[[ DATA, beginning ]]

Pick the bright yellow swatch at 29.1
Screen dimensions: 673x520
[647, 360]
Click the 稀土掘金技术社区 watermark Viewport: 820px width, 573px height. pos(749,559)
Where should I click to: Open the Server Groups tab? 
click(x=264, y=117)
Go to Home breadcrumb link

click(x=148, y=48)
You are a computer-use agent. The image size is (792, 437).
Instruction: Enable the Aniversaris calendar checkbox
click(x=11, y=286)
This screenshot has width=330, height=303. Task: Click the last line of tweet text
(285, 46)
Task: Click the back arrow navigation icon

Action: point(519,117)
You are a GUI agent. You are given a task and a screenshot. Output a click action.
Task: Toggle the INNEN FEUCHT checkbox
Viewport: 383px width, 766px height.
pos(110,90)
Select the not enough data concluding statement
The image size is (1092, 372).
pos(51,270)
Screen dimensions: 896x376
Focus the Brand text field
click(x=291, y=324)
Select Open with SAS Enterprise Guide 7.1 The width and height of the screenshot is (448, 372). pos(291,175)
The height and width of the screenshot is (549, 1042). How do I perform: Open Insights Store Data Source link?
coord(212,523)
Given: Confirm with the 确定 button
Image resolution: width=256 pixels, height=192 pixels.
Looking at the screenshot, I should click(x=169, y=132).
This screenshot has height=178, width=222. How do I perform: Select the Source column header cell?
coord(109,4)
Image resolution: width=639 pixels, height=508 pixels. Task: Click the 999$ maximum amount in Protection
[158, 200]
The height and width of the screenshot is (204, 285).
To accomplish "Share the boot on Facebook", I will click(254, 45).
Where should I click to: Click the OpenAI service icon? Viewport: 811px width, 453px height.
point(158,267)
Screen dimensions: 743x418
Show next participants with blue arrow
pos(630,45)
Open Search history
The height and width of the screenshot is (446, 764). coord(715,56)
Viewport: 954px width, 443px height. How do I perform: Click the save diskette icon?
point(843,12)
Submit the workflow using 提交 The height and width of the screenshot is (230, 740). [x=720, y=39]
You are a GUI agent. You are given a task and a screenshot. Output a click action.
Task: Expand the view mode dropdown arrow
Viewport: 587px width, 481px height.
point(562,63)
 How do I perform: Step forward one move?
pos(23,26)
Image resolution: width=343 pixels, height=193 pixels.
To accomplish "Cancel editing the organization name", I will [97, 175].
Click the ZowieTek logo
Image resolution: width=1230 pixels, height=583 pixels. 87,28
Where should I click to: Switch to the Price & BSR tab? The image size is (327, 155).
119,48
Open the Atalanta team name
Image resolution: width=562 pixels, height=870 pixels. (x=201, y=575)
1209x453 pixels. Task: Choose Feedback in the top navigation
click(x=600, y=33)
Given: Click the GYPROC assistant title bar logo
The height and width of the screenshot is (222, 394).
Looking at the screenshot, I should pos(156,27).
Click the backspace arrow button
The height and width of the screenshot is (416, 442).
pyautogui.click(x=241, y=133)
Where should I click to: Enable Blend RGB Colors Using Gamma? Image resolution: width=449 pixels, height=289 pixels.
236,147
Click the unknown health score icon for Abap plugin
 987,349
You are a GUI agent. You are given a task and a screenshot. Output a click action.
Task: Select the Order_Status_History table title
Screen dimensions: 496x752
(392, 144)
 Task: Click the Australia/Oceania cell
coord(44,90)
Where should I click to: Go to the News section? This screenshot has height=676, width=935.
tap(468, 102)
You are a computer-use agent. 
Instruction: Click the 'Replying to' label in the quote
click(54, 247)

[[ DATA, end ]]

WORK INSTRUCTION
Copy out each record word for word.

PROBLEM SOLUTION
Pick the bright yellow swatch at 29.1
Screen dimensions: 673x520
[647, 360]
Click the 稀土掘金技术社区 watermark Viewport: 820px width, 573px height. pos(749,559)
Where should I click to: Open the Server Groups tab? 
click(x=264, y=117)
Go to Home breadcrumb link

click(x=148, y=48)
You are a computer-use agent. The image size is (792, 437).
Instruction: Enable the Aniversaris calendar checkbox
click(x=11, y=286)
This screenshot has width=330, height=303. Task: Click the last line of tweet text
(285, 46)
Task: Click the back arrow navigation icon

Action: point(519,117)
You are a GUI agent. You are given a task and a screenshot. Output a click action.
Task: Toggle the INNEN FEUCHT checkbox
Viewport: 383px width, 766px height.
pos(110,90)
Select the not enough data concluding statement
The image size is (1092, 372).
pos(51,270)
Screen dimensions: 896x376
Focus the Brand text field
click(x=291, y=324)
Select Open with SAS Enterprise Guide 7.1 The width and height of the screenshot is (448, 372). pos(291,175)
The height and width of the screenshot is (549, 1042). How do I perform: Open Insights Store Data Source link?
coord(212,523)
Given: Confirm with the 确定 button
Image resolution: width=256 pixels, height=192 pixels.
Looking at the screenshot, I should click(x=169, y=132).
This screenshot has height=178, width=222. How do I perform: Select the Source column header cell?
coord(109,4)
Image resolution: width=639 pixels, height=508 pixels. Task: Click the 999$ maximum amount in Protection
[158, 200]
The height and width of the screenshot is (204, 285).
To accomplish "Share the boot on Facebook", I will click(254, 45).
Where should I click to: Click the OpenAI service icon? Viewport: 811px width, 453px height.
point(158,267)
Screen dimensions: 743x418
Show next participants with blue arrow
pos(630,45)
Open Search history
The height and width of the screenshot is (446, 764). coord(715,56)
Viewport: 954px width, 443px height. How do I perform: Click the save diskette icon?
point(843,12)
Submit the workflow using 提交 The height and width of the screenshot is (230, 740). [x=720, y=39]
You are a GUI agent. You are given a task and a screenshot. Output a click action.
Task: Expand the view mode dropdown arrow
Viewport: 587px width, 481px height.
point(562,63)
 How do I perform: Step forward one move?
pos(23,26)
Image resolution: width=343 pixels, height=193 pixels.
To accomplish "Cancel editing the organization name", I will [97, 175].
Click the ZowieTek logo
Image resolution: width=1230 pixels, height=583 pixels. 87,28
Where should I click to: Switch to the Price & BSR tab? The image size is (327, 155).
119,48
Open the Atalanta team name
Image resolution: width=562 pixels, height=870 pixels. (x=201, y=575)
1209x453 pixels. Task: Choose Feedback in the top navigation
click(x=600, y=33)
Given: Click the GYPROC assistant title bar logo
The height and width of the screenshot is (222, 394).
Looking at the screenshot, I should pos(156,27).
Click the backspace arrow button
The height and width of the screenshot is (416, 442).
pyautogui.click(x=241, y=133)
Where should I click to: Enable Blend RGB Colors Using Gamma? Image resolution: width=449 pixels, height=289 pixels.
236,147
Click the unknown health score icon for Abap plugin
 987,349
You are a GUI agent. You are given a task and a screenshot. Output a click action.
Task: Select the Order_Status_History table title
Screen dimensions: 496x752
(392, 144)
 Task: Click the Australia/Oceania cell
coord(44,90)
Where should I click to: Go to the News section? This screenshot has height=676, width=935.
tap(468, 102)
You are a computer-use agent. 
Instruction: Click the 'Replying to' label in the quote
click(54, 247)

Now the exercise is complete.